Piotr Jawny: Na granicy patologii

Rozmowa z Piotrem Jawnym, trenerem Podbeskidzia.


Podbeskidzie przegrało 2:4 z Puszczą Niepołomice. Jak pan skomentuje to spotkanie?

Piotr JAWNY: – Ciężko mówić o spotkaniu, w którym traci się tak szybko bramki i w taki sposób. Staramy się jednak narzucić własną kulturę gry i cały czas będziemy to robić. W spotkaniu z Puszczą to się nam do końca nie udało, choć było wiele bardzo dobrych fragmentów. Mecz jednak przegraliśmy – ze względu na głupie, przypadkowe bramki, które traciliśmy; jak również na stan boiska na poziomie klasy A. W związku z taką nawierzchnią pewne aspekty są ciężkie do realizacji. Niemniej jednak z obranej przez nas drogi nie zejdziemy. Staramy się wprowadzać dużą kulturę gry w nasze poczynania.

Po nieco ponad 20 minutach Puszcza miała na swoim koncie trzy strzelone bramki. A pański zespół żadnej…

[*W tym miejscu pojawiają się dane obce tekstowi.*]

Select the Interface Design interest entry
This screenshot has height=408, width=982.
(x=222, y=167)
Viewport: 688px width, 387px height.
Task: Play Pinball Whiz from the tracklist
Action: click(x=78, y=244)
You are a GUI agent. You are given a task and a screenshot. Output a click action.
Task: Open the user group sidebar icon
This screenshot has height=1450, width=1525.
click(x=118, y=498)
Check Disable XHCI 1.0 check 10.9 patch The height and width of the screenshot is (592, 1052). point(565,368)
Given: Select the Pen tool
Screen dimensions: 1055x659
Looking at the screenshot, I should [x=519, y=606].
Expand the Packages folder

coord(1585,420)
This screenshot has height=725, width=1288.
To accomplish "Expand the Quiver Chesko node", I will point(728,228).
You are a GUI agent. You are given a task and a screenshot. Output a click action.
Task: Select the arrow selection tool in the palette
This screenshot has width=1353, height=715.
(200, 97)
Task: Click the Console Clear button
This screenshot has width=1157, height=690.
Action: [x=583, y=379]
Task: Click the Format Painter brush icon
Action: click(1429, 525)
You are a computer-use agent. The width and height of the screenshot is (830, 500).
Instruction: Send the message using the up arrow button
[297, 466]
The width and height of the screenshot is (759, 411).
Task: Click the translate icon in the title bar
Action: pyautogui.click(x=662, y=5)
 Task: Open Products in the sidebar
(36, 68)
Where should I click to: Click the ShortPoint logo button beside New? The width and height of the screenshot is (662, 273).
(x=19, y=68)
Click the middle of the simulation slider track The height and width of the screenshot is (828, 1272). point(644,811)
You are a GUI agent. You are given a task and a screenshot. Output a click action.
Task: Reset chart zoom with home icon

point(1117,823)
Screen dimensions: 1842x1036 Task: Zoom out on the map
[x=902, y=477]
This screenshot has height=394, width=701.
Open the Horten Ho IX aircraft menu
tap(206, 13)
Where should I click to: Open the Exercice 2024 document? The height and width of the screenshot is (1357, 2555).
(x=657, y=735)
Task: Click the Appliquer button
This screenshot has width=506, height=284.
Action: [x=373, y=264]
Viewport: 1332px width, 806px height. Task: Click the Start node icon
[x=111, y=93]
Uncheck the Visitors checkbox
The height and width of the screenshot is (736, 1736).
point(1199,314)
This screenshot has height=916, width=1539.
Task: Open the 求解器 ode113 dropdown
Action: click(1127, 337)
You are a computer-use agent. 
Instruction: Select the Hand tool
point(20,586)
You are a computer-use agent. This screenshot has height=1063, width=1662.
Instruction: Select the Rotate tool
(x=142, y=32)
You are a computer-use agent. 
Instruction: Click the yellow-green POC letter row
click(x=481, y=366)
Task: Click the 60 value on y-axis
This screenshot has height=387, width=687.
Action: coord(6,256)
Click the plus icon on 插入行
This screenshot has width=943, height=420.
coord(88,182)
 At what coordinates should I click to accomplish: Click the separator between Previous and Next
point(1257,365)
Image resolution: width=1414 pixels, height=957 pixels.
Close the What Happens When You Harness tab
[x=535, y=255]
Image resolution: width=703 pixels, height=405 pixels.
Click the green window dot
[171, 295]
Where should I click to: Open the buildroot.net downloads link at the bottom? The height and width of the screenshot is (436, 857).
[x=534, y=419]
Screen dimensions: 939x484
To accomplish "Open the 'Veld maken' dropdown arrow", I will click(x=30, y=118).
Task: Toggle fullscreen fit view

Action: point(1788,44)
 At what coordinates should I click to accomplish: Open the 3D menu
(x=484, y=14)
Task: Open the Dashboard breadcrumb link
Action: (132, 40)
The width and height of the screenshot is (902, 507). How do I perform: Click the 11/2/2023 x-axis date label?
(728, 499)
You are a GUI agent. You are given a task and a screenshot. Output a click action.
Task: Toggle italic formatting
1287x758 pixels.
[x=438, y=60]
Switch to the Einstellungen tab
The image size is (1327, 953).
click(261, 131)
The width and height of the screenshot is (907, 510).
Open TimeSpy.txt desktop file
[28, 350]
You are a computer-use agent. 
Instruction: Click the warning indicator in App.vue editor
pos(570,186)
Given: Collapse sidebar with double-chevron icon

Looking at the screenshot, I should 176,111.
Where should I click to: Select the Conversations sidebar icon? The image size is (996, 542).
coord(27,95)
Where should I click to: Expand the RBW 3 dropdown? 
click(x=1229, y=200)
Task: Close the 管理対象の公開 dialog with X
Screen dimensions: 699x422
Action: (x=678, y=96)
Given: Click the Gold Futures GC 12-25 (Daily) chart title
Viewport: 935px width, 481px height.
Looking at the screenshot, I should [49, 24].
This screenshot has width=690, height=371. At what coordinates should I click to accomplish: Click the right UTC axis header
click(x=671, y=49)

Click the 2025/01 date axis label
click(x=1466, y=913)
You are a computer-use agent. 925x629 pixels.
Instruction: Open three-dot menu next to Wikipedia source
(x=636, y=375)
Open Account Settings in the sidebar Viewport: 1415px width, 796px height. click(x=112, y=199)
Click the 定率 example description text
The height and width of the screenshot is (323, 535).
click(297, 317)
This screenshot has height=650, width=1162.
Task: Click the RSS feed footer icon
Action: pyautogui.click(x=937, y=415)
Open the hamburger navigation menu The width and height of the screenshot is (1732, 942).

Piotr JAWNY: – Wydaje mi się, że chodzi o mentalność poszczególnych zawodników. Czasami jest tak, że przeciwnik przez pierwsze 15-20 minut stosuje proste środki. Myślę, że na początku to spotkanie bardziej przypominało rugby niż piłkę nożną. Moi zawodnicy za bardzo się w tym nie odnajdywali. Trzeba być jednak na takie chwile gotowym. Nie można się nastawiać na to, że cały mecz będziemy grać ładnie w piłeczkę. Są momenty, w których trzeba zagrać trochę prościej i wyjaśniać szybciej sytuacje. Zawodnicy muszą być co do tego przekonani. W zespole mamy sporo młodych zawodników; takich, którzy dopiero wchodzą do poważnej piłki. I zderzają się po raz pierwszy z takim mocnym, fizycznym futbolem. Z drugiej jednak strony jest to dla nich dobre doświadczenie. Szczególnie mam na myśli takich piłkarzy, jak Titas Milaszius, czy Emre Celtik. Tacy piłkarze coraz lepiej rozumieją, że oprócz umiejętności piłkarskich należy dodać walkę fizyczną. Dopiero wtedy ta ich jakość może triumfować.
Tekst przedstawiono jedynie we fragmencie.